───── MATERIAL SUPPLIED ─────
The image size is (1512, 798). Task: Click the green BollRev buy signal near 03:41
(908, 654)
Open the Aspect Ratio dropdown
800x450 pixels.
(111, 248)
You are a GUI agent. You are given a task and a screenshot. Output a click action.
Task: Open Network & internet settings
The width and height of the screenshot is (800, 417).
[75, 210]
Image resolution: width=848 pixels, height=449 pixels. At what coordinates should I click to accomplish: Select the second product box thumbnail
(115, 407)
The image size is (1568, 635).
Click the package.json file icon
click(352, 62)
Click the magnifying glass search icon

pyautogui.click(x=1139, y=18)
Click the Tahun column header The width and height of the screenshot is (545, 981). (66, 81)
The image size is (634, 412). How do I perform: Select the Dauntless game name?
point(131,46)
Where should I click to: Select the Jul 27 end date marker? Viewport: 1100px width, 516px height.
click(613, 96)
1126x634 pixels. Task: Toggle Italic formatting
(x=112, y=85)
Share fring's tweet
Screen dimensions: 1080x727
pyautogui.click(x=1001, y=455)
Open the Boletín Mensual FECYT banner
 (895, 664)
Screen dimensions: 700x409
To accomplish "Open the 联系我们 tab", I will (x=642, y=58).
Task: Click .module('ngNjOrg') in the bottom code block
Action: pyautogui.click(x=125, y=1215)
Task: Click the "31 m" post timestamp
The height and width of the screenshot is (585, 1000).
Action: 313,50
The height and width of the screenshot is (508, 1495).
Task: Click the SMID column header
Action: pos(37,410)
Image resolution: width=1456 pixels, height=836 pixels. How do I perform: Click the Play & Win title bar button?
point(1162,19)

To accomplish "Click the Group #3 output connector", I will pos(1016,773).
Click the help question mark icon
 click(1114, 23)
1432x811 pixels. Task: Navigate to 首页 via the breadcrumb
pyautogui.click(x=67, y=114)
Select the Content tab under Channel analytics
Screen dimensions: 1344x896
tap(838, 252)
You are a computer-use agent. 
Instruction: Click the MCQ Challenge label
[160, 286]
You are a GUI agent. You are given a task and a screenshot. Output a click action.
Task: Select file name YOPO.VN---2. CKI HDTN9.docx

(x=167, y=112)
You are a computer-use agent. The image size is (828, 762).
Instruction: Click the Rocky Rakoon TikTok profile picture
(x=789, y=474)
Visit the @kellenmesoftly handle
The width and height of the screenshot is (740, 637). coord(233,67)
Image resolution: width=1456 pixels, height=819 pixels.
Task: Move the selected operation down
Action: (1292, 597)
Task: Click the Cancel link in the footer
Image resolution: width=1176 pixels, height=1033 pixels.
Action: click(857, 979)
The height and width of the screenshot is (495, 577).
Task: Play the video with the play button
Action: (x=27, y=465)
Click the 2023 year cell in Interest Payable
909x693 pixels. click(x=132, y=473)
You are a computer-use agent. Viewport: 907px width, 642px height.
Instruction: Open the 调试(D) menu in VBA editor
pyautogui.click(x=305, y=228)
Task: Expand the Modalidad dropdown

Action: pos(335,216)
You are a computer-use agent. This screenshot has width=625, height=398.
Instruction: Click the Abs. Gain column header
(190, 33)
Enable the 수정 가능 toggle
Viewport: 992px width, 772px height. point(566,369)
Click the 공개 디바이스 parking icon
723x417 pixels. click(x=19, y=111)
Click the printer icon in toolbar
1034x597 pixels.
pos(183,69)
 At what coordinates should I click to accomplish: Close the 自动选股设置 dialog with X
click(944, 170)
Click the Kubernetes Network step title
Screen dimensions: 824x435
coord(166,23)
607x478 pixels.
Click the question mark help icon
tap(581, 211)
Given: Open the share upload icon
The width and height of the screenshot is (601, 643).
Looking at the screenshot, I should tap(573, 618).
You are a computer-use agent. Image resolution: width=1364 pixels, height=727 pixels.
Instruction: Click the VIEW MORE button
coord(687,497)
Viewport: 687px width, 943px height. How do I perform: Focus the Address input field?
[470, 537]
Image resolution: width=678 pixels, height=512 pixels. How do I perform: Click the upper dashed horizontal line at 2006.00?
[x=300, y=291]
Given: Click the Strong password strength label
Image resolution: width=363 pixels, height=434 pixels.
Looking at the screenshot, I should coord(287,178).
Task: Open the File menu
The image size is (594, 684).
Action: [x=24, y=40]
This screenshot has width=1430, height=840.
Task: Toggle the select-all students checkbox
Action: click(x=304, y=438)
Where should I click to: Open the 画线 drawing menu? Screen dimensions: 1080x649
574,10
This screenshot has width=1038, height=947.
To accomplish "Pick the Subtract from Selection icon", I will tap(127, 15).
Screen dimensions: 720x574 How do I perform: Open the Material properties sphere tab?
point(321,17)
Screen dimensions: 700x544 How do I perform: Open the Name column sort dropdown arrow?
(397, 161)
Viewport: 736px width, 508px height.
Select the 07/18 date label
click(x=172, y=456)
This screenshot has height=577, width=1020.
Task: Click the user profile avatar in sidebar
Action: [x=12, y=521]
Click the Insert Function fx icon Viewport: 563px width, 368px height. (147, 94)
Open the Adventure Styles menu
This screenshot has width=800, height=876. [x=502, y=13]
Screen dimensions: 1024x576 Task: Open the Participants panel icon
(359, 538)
─────
ACTIVITY:
What is wanted is an exact copy of the data.

EXERCISE RESULT:
The image size is (1512, 798). Task: Click the green BollRev buy signal near 03:41
(908, 654)
Open the Aspect Ratio dropdown
800x450 pixels.
(111, 248)
You are a GUI agent. You are given a task and a screenshot. Output a click action.
Task: Open Network & internet settings
The width and height of the screenshot is (800, 417).
[75, 210]
Image resolution: width=848 pixels, height=449 pixels. At what coordinates should I click to accomplish: Select the second product box thumbnail
(115, 407)
The image size is (1568, 635).
Click the package.json file icon
click(352, 62)
Click the magnifying glass search icon

pyautogui.click(x=1139, y=18)
Click the Tahun column header The width and height of the screenshot is (545, 981). (66, 81)
The image size is (634, 412). How do I perform: Select the Dauntless game name?
point(131,46)
Where should I click to: Select the Jul 27 end date marker? Viewport: 1100px width, 516px height.
click(613, 96)
1126x634 pixels. Task: Toggle Italic formatting
(x=112, y=85)
Share fring's tweet
Screen dimensions: 1080x727
pyautogui.click(x=1001, y=455)
Open the Boletín Mensual FECYT banner
 (895, 664)
Screen dimensions: 700x409
To accomplish "Open the 联系我们 tab", I will (x=642, y=58).
Task: Click .module('ngNjOrg') in the bottom code block
Action: pyautogui.click(x=125, y=1215)
Task: Click the "31 m" post timestamp
The height and width of the screenshot is (585, 1000).
Action: 313,50
The height and width of the screenshot is (508, 1495).
Task: Click the SMID column header
Action: pos(37,410)
Image resolution: width=1456 pixels, height=836 pixels. How do I perform: Click the Play & Win title bar button?
point(1162,19)

To accomplish "Click the Group #3 output connector", I will pos(1016,773).
Click the help question mark icon
 click(1114, 23)
1432x811 pixels. Task: Navigate to 首页 via the breadcrumb
pyautogui.click(x=67, y=114)
Select the Content tab under Channel analytics
Screen dimensions: 1344x896
tap(838, 252)
You are a computer-use agent. 
Instruction: Click the MCQ Challenge label
[160, 286]
You are a GUI agent. You are given a task and a screenshot. Output a click action.
Task: Select file name YOPO.VN---2. CKI HDTN9.docx

(x=167, y=112)
You are a computer-use agent. The image size is (828, 762).
Instruction: Click the Rocky Rakoon TikTok profile picture
(x=789, y=474)
Visit the @kellenmesoftly handle
The width and height of the screenshot is (740, 637). coord(233,67)
Image resolution: width=1456 pixels, height=819 pixels.
Task: Move the selected operation down
Action: (1292, 597)
Task: Click the Cancel link in the footer
Image resolution: width=1176 pixels, height=1033 pixels.
Action: click(857, 979)
The height and width of the screenshot is (495, 577).
Task: Play the video with the play button
Action: (x=27, y=465)
Click the 2023 year cell in Interest Payable
909x693 pixels. click(x=132, y=473)
You are a computer-use agent. Viewport: 907px width, 642px height.
Instruction: Open the 调试(D) menu in VBA editor
pyautogui.click(x=305, y=228)
Task: Expand the Modalidad dropdown

Action: pos(335,216)
You are a computer-use agent. This screenshot has width=625, height=398.
Instruction: Click the Abs. Gain column header
(190, 33)
Enable the 수정 가능 toggle
Viewport: 992px width, 772px height. point(566,369)
Click the 공개 디바이스 parking icon
723x417 pixels. click(x=19, y=111)
Click the printer icon in toolbar
1034x597 pixels.
pos(183,69)
 At what coordinates should I click to accomplish: Close the 自动选股设置 dialog with X
click(944, 170)
Click the Kubernetes Network step title
Screen dimensions: 824x435
coord(166,23)
607x478 pixels.
Click the question mark help icon
tap(581, 211)
Given: Open the share upload icon
The width and height of the screenshot is (601, 643).
Looking at the screenshot, I should tap(573, 618).
You are a computer-use agent. Image resolution: width=1364 pixels, height=727 pixels.
Instruction: Click the VIEW MORE button
coord(687,497)
Viewport: 687px width, 943px height. How do I perform: Focus the Address input field?
[470, 537]
Image resolution: width=678 pixels, height=512 pixels. How do I perform: Click the upper dashed horizontal line at 2006.00?
[x=300, y=291]
Given: Click the Strong password strength label
Image resolution: width=363 pixels, height=434 pixels.
Looking at the screenshot, I should coord(287,178).
Task: Open the File menu
The image size is (594, 684).
Action: [x=24, y=40]
This screenshot has width=1430, height=840.
Task: Toggle the select-all students checkbox
Action: click(x=304, y=438)
Where should I click to: Open the 画线 drawing menu? Screen dimensions: 1080x649
574,10
This screenshot has width=1038, height=947.
To accomplish "Pick the Subtract from Selection icon", I will tap(127, 15).
Screen dimensions: 720x574 How do I perform: Open the Material properties sphere tab?
point(321,17)
Screen dimensions: 700x544 How do I perform: Open the Name column sort dropdown arrow?
(397, 161)
Viewport: 736px width, 508px height.
Select the 07/18 date label
click(x=172, y=456)
This screenshot has height=577, width=1020.
Task: Click the user profile avatar in sidebar
Action: [x=12, y=521]
Click the Insert Function fx icon Viewport: 563px width, 368px height. (147, 94)
Open the Adventure Styles menu
This screenshot has width=800, height=876. [x=502, y=13]
Screen dimensions: 1024x576 Task: Open the Participants panel icon
(359, 538)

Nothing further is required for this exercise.